Saturday 3 January 2009

No or yes?


After his death Dag Hammarskjöld's diaries revealed the mystic in him, for which he seems to be more famous nowadays than the function which made him well-known worldwide during his life: secretary-general of the UN.
This quotation from the published journal entries, called Markings in English, sounds beautiful, does not it?
I don't know Who — or what — put the question; I don't know when it was put. I don't even remember answering. But at some moment I did answer Yes to Someone — or Something — and from that hour I was certain that existence is meaningful and that, therefore, my life, in self-surrender, had a goal.

It sounds beautiful as long as we abstract from what Hammarskjöld actually did. Not long before his death he probably was complicit in toppling - and indirectly in killing - Patrice Lumumba, the democratically elected prime minister of the former Belgian Congo, which now bears the scornful name of Democratic Republic of Congo. His responsibility for creating the incredible mess in this unhappy country cannot be measured.

Saying yes about what?
Is there anything worth mentioning being done by the United Nations these days?
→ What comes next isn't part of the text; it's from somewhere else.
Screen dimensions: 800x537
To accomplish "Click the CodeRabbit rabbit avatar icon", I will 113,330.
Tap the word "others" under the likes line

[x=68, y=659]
Let us celebrate those who said or say No! when it is necessary. This "no" is a more emphatic "yes" to Someone or something, and it is a no to the idea of living with an accomplice to murder or a murderer - yourself.
The no that was said by Die Weiße Rose, by the Underground Railroad, by conscientious objectors like the shministim and others. First of all it takes a no to say yes - you might call that practical mysticism but you do not have to.
Just say no to the State.

Entry inspired by Arthur Silber.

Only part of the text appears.